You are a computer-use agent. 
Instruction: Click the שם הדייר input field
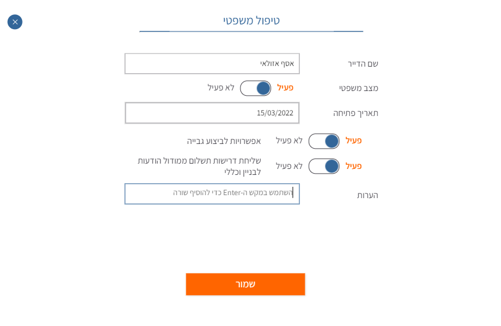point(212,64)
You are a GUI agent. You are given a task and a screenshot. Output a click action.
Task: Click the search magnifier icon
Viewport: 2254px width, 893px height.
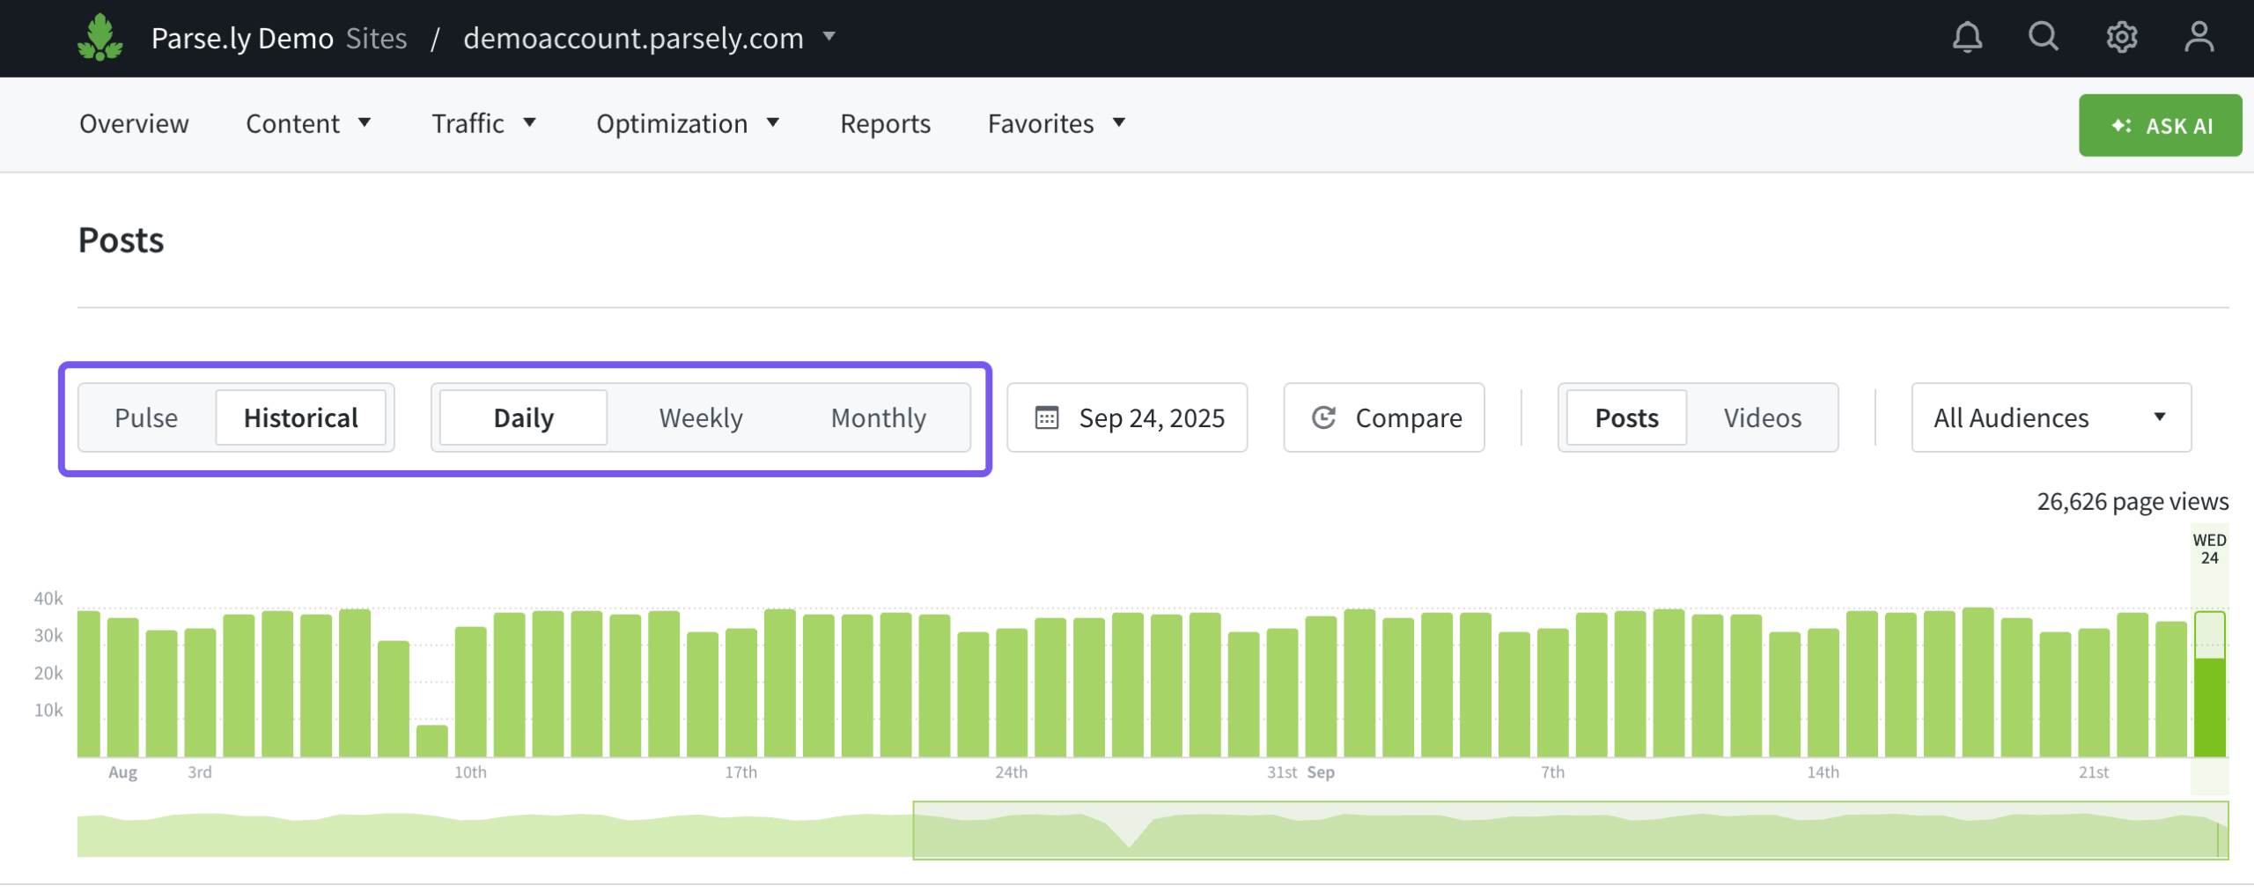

> _Problem requirements_:
Nothing but the lines from the one that contains "Instruction: Click the שם הדייר input field" through the last line of the material should be written out, exactly. Omit pictures.

> _Written solution_:
Instruction: Click the שם הדייר input field
point(212,64)
You are a GUI agent. You are given a task and a screenshot. Output a click action.
Task: Click the search magnifier icon
Viewport: 2254px width, 893px height.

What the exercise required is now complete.